RT&S Managing Editor David Lester defined ESG this way in his March 2022 editorial: “The idea behind sustainability, and now ESG, is that investors have become increasingly focused on carbon footprints and green initiatives in the companies where they invest. They’re also interested in the social aspects of a corporate environment, including how a company treats its employees, as well as how a corporation is governed.”
Our railroad guests confirmed an increased focus on ESG that will soon extend to their procurement partners.
Wendy Whalen, Union Pacific Railroad’s Assistant Vice President of Supply Chain, emphasized that Union Pacific’s wide reach across the U.S. points to the importance of acting as “conscientious stewards to protect the communities and terrain we must use to operate as a railroad.”

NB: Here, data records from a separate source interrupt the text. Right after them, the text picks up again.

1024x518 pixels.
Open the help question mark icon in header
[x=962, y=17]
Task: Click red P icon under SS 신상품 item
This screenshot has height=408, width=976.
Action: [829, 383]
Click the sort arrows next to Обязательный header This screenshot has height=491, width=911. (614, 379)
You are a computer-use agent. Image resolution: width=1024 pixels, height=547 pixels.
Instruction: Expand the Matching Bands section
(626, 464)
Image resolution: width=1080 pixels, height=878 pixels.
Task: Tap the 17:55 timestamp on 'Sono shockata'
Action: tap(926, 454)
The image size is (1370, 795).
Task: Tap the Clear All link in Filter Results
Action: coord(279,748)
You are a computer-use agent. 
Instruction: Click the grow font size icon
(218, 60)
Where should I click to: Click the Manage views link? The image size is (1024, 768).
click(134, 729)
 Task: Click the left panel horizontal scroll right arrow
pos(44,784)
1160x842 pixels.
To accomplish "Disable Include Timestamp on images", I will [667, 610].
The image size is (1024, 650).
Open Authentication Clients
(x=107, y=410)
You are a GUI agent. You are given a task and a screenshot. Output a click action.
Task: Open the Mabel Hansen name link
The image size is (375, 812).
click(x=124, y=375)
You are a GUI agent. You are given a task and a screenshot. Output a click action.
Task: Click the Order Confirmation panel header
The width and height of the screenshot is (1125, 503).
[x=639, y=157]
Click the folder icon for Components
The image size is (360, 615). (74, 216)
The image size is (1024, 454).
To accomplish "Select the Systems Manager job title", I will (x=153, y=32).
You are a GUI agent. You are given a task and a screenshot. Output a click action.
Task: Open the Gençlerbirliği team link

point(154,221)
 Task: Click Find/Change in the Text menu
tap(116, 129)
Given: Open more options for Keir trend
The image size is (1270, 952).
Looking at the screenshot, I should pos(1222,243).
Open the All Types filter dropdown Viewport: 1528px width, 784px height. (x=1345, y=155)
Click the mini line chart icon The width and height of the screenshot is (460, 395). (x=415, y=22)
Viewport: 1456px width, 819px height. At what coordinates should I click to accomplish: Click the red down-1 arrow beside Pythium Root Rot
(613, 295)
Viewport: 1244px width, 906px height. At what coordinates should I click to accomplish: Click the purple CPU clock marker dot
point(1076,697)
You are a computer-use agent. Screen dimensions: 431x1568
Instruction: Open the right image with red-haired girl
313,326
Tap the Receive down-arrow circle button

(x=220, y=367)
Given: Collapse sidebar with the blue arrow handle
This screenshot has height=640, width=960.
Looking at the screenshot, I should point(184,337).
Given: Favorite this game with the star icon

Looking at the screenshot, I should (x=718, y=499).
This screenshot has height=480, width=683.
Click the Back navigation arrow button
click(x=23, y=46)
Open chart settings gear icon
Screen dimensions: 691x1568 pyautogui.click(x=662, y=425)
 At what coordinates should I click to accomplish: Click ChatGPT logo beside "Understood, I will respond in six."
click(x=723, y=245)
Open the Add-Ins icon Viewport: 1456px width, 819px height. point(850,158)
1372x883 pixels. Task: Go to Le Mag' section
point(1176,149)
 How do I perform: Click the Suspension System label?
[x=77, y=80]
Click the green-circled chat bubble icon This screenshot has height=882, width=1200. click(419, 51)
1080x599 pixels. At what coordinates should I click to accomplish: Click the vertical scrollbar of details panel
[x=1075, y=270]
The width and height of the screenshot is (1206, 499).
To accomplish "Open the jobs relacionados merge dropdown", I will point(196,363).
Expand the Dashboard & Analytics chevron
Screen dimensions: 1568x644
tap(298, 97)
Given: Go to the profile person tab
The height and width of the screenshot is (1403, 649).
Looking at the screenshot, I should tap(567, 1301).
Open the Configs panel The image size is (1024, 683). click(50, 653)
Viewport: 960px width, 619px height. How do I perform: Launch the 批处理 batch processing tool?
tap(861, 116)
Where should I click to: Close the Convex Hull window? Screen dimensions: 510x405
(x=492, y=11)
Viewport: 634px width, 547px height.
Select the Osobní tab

Whalen noted Union Pacific is preparing to publish a Sustainable Procurement Policy. “We plan to introduce elements of that policy into our annual reviews with strategic suppliers and our site visits with selected suppliers.
“It is our responsibly to emphasize the importance of diversity and inclusivity within our work force, pursue innovative technology, protect clean air and water, and set and reach targets to reduce our carbon footprint so we can achieve net-zero emissions by 2050,” she added.
Laura McNichol, Watco’s Chief Sustainability Officer, confirmed this trend extends to short lines.
“Here at Watco, we are embarking on our first-ever Greenhouse Gas Inventory, which will help us identify risks and opportunities for reducing our carbon footprint. We are also in the process of conducting a materiality assessment that will help guide Watco’s focus on ESG. We intend to have both of these items completed before year’s end,” she said.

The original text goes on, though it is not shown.